**What the task requires**
Within the lines below, find those that hold the string "computer" and copy each one.

(Dataset entries)
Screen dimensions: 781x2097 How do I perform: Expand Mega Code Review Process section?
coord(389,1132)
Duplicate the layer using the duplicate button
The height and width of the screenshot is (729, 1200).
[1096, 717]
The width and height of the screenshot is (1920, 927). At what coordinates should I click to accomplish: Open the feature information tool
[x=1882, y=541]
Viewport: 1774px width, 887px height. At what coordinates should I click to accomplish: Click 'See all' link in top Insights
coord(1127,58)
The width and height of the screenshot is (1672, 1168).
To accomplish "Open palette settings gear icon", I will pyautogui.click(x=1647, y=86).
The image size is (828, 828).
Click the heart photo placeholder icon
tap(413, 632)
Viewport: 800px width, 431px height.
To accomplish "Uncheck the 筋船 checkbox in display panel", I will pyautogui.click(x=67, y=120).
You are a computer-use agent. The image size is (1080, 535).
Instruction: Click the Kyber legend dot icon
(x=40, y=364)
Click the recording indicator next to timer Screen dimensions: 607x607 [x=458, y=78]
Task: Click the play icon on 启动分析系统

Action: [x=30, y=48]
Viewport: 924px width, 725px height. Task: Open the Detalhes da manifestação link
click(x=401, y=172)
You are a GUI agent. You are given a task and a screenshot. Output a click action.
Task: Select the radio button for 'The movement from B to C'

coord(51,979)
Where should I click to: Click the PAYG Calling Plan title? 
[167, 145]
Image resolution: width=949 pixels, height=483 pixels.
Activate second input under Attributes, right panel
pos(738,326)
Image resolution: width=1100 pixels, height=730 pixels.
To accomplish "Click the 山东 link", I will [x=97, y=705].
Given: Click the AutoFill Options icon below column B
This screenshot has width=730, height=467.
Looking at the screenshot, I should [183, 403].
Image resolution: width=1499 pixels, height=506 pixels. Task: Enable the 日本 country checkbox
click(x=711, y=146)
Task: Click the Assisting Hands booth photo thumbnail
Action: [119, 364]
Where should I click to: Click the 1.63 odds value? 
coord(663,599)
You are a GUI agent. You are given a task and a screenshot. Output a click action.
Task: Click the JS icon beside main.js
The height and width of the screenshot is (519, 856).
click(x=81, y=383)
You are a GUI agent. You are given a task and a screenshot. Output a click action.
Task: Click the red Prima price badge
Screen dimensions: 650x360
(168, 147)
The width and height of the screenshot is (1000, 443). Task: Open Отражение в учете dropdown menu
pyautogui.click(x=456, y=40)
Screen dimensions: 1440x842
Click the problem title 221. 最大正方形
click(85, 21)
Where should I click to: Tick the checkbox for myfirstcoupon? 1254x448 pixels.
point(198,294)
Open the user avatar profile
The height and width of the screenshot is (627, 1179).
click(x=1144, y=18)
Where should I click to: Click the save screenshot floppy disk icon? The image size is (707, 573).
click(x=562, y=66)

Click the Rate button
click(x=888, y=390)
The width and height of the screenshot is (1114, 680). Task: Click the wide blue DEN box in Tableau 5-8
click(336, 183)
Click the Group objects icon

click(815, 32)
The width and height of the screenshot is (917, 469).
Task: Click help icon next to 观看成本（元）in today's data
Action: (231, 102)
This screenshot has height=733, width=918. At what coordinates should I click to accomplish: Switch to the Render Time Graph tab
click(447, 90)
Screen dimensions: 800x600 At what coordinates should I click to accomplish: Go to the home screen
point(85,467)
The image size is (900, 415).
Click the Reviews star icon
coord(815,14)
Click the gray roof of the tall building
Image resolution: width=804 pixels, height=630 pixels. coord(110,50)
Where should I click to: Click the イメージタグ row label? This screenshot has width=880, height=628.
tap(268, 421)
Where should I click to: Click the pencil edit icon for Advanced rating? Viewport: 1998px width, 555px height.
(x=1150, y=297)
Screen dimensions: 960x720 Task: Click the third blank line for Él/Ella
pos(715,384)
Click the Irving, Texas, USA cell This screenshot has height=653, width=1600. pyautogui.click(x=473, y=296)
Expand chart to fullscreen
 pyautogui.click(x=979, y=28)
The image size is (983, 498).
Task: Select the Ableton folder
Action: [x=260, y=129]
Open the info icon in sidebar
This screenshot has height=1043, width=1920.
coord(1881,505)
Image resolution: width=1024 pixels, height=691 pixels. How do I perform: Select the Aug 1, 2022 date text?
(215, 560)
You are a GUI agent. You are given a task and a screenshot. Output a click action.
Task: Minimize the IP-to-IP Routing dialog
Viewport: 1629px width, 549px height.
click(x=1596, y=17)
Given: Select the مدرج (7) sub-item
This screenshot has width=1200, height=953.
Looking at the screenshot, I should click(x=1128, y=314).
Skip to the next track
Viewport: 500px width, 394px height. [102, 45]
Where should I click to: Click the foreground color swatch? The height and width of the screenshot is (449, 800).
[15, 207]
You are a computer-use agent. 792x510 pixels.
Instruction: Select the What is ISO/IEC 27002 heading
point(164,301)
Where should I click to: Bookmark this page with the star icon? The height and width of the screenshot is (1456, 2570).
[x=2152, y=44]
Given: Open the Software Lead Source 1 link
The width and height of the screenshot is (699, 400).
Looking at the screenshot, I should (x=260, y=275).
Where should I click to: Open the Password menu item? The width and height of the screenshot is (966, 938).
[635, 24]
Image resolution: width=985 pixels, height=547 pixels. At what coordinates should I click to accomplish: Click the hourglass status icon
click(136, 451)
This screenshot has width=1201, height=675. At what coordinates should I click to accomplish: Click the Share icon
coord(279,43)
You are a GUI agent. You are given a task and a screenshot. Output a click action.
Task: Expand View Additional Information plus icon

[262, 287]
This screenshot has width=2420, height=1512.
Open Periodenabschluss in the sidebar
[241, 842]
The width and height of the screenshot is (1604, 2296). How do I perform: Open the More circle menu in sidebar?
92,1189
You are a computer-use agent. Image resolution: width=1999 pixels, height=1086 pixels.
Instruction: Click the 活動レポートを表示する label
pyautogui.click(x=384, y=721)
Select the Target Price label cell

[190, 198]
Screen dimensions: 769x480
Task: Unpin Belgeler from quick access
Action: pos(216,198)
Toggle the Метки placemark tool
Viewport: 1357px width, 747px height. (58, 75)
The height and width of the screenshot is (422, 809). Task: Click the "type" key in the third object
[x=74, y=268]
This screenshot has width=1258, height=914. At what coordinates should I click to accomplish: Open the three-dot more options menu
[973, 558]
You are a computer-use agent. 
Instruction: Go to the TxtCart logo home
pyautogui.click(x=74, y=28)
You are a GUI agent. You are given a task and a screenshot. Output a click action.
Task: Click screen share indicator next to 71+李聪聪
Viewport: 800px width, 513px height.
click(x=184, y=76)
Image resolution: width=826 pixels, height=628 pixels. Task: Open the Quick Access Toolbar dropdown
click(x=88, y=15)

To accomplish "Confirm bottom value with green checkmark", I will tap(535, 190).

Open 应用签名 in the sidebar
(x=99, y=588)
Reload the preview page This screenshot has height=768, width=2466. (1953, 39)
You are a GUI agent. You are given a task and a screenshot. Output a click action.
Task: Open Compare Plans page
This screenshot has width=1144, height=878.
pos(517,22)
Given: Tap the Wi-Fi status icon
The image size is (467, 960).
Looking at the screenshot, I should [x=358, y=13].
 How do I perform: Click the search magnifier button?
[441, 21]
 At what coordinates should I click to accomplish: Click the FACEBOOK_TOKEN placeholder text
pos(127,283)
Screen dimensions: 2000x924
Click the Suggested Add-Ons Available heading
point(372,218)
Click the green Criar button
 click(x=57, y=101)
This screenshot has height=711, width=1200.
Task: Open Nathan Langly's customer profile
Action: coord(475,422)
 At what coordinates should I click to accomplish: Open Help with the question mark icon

**Finished exercise**
You are a computer-use agent. The image size is (1080, 535).
You are a computer-use agent. 792x510 pixels.
You are a computer-use agent. Image resolution: width=1999 pixels, height=1086 pixels.
You are a computer-use agent. 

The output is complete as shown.